● **What is expected**: Give back the full material exactly. Omit no line.

● **Listed entries**:

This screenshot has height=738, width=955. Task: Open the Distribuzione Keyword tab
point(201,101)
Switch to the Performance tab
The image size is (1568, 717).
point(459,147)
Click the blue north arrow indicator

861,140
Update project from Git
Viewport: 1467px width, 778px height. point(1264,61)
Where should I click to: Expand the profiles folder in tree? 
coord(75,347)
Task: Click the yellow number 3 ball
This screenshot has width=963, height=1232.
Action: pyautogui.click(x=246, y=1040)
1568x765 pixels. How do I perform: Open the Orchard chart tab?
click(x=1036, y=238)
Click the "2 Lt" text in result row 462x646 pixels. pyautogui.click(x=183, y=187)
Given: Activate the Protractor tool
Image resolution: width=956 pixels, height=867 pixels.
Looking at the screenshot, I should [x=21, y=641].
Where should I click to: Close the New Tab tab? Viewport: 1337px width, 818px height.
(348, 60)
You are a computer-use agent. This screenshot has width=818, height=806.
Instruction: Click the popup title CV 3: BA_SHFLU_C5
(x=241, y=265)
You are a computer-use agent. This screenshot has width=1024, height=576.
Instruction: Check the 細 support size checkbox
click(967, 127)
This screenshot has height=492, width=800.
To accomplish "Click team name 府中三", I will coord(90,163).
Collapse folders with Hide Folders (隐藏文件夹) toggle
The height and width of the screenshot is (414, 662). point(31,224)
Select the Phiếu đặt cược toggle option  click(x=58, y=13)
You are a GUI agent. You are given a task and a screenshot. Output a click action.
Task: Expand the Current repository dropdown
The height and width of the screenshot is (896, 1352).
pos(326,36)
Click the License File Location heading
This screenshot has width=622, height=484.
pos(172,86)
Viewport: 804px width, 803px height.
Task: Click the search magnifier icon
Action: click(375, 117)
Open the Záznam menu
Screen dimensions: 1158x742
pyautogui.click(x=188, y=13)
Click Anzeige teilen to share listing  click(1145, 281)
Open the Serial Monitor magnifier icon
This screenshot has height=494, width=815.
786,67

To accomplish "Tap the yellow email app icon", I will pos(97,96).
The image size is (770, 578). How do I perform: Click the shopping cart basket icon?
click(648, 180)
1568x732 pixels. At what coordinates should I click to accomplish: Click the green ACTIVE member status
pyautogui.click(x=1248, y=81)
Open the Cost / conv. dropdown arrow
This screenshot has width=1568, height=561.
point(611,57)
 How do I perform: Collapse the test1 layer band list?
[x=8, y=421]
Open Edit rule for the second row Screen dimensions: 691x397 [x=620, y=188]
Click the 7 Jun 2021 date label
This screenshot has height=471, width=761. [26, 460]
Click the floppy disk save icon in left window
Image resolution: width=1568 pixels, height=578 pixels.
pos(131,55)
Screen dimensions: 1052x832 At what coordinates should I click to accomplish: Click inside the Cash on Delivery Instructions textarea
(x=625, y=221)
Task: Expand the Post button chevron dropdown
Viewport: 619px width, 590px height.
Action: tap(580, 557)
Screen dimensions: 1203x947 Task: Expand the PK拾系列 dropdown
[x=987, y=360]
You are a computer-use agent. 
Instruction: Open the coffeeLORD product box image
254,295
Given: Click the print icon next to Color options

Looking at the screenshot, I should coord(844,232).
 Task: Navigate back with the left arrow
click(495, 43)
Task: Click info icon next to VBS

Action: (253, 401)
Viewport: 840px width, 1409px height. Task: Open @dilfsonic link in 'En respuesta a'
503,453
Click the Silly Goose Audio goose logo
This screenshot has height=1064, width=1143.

● **Answer space**:
This screenshot has height=738, width=955. Task: Open the Distribuzione Keyword tab
point(201,101)
Switch to the Performance tab
The image size is (1568, 717).
point(459,147)
Click the blue north arrow indicator

861,140
Update project from Git
Viewport: 1467px width, 778px height. point(1264,61)
Where should I click to: Expand the profiles folder in tree? 
coord(75,347)
Task: Click the yellow number 3 ball
This screenshot has width=963, height=1232.
Action: pyautogui.click(x=246, y=1040)
1568x765 pixels. How do I perform: Open the Orchard chart tab?
click(x=1036, y=238)
Click the "2 Lt" text in result row 462x646 pixels. pyautogui.click(x=183, y=187)
Given: Activate the Protractor tool
Image resolution: width=956 pixels, height=867 pixels.
Looking at the screenshot, I should [x=21, y=641].
Where should I click to: Close the New Tab tab? Viewport: 1337px width, 818px height.
(348, 60)
You are a computer-use agent. This screenshot has width=818, height=806.
Instruction: Click the popup title CV 3: BA_SHFLU_C5
(x=241, y=265)
You are a computer-use agent. This screenshot has width=1024, height=576.
Instruction: Check the 細 support size checkbox
click(967, 127)
This screenshot has height=492, width=800.
To accomplish "Click team name 府中三", I will coord(90,163).
Collapse folders with Hide Folders (隐藏文件夹) toggle
The height and width of the screenshot is (414, 662). point(31,224)
Select the Phiếu đặt cược toggle option  click(x=58, y=13)
You are a GUI agent. You are given a task and a screenshot. Output a click action.
Task: Expand the Current repository dropdown
The height and width of the screenshot is (896, 1352).
pos(326,36)
Click the License File Location heading
This screenshot has width=622, height=484.
pos(172,86)
Viewport: 804px width, 803px height.
Task: Click the search magnifier icon
Action: click(375, 117)
Open the Záznam menu
Screen dimensions: 1158x742
pyautogui.click(x=188, y=13)
Click Anzeige teilen to share listing  click(1145, 281)
Open the Serial Monitor magnifier icon
This screenshot has height=494, width=815.
786,67

To accomplish "Tap the yellow email app icon", I will pos(97,96).
The image size is (770, 578). How do I perform: Click the shopping cart basket icon?
click(648, 180)
1568x732 pixels. At what coordinates should I click to accomplish: Click the green ACTIVE member status
pyautogui.click(x=1248, y=81)
Open the Cost / conv. dropdown arrow
This screenshot has width=1568, height=561.
point(611,57)
 How do I perform: Collapse the test1 layer band list?
[x=8, y=421]
Open Edit rule for the second row Screen dimensions: 691x397 [x=620, y=188]
Click the 7 Jun 2021 date label
This screenshot has height=471, width=761. [26, 460]
Click the floppy disk save icon in left window
Image resolution: width=1568 pixels, height=578 pixels.
pos(131,55)
Screen dimensions: 1052x832 At what coordinates should I click to accomplish: Click inside the Cash on Delivery Instructions textarea
(x=625, y=221)
Task: Expand the Post button chevron dropdown
Viewport: 619px width, 590px height.
Action: tap(580, 557)
Screen dimensions: 1203x947 Task: Expand the PK拾系列 dropdown
[x=987, y=360]
You are a computer-use agent. 
Instruction: Open the coffeeLORD product box image
254,295
Given: Click the print icon next to Color options

Looking at the screenshot, I should coord(844,232).
 Task: Navigate back with the left arrow
click(495, 43)
Task: Click info icon next to VBS

Action: (253, 401)
Viewport: 840px width, 1409px height. Task: Open @dilfsonic link in 'En respuesta a'
503,453
Click the Silly Goose Audio goose logo
This screenshot has height=1064, width=1143.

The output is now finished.